Puso sus labios en la frente de su madre, dejó la puerta entreabierta para que ella tuviera luz, y repitió maquinalmente: "Lo que hay de terrible en la vida…"

Al día siguiente, la chifladura de María Cross, con respecto a su carruaje, se mantenía todavía, pues Raymond vio en el tranvía a la desconocida sentada en el mismo lugar; sus tranquilos ojos tomaban otra vez posesión del rostro del niño, viajaban alrededor de sus párpados, seguían el límite de sus cabellos oscuros y deteníanse en la luz que iluminaba los dientes. Recordó que no se había afeitado desde antes de ayer; tocó con el dedo su mejilla enjuta, y luego, con vergüenza, escondió sus manos bajo la esclavina. La desconocida bajó los ojos, y en el primer instante él no se dio cuenta de que por falta de ligas de uno de sus calcetines habíase deslizado mostrando su pierna.

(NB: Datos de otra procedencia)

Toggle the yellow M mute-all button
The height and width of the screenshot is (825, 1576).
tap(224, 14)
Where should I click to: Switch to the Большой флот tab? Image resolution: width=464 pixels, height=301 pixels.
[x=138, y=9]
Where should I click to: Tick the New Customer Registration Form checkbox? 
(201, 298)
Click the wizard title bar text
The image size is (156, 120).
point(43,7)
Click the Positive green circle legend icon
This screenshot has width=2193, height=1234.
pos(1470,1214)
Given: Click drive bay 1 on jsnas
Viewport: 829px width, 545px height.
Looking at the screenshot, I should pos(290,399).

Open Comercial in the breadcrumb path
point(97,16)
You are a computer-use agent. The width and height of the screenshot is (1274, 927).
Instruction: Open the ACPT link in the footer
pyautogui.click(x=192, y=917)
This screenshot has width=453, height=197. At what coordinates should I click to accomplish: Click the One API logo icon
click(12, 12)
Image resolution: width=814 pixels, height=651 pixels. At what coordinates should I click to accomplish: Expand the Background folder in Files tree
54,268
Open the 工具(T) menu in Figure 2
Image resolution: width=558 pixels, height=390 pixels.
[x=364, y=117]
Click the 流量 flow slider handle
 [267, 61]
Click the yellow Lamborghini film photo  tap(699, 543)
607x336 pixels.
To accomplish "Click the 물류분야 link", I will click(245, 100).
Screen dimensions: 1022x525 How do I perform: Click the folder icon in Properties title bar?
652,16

No se atrevía a subírselo, y cambió de posición. Sin embargo, no sufría: lo que Raymond había odiado en los demás era la risa, aunque fuese disimulada; sorprendía el más mínimo estremecimiento en las comisuras de la boca, y sabía lo que significa un labio inferior mordido… Pero esa mujer lo contemplaba con un rostro extraño, inteligente y animal a la vez, sí: era el rostro de un maravilloso animal, impasible, que no conocía la risa. Ignoraba que su padre, repetidas veces, embromaba a Maria Cross por esa su manera de fijar en el rostro la risa como si fuera una máscara que caía de súbito sin que la mirada hubiera perdido nada de su imperturbable tristeza.

Cuando ella descendió frente a la iglesia de Talence y él sólo vio el cuero un poco hundido del asiento, allí donde ella habíase sentado, Raymond no dudaba que la volvería a ver al día siguiente; no podía responder a esa esperanza con ninguna razón valedera; simplemente tenía fe. Esa tarde, después de cenar, subió a su cuarto dos jarros de agua hirviente, descolgó la jofaina, y al día siguiente despertó más temprano, pues había decidido afeitarse, de aquí en adelante, todos los días.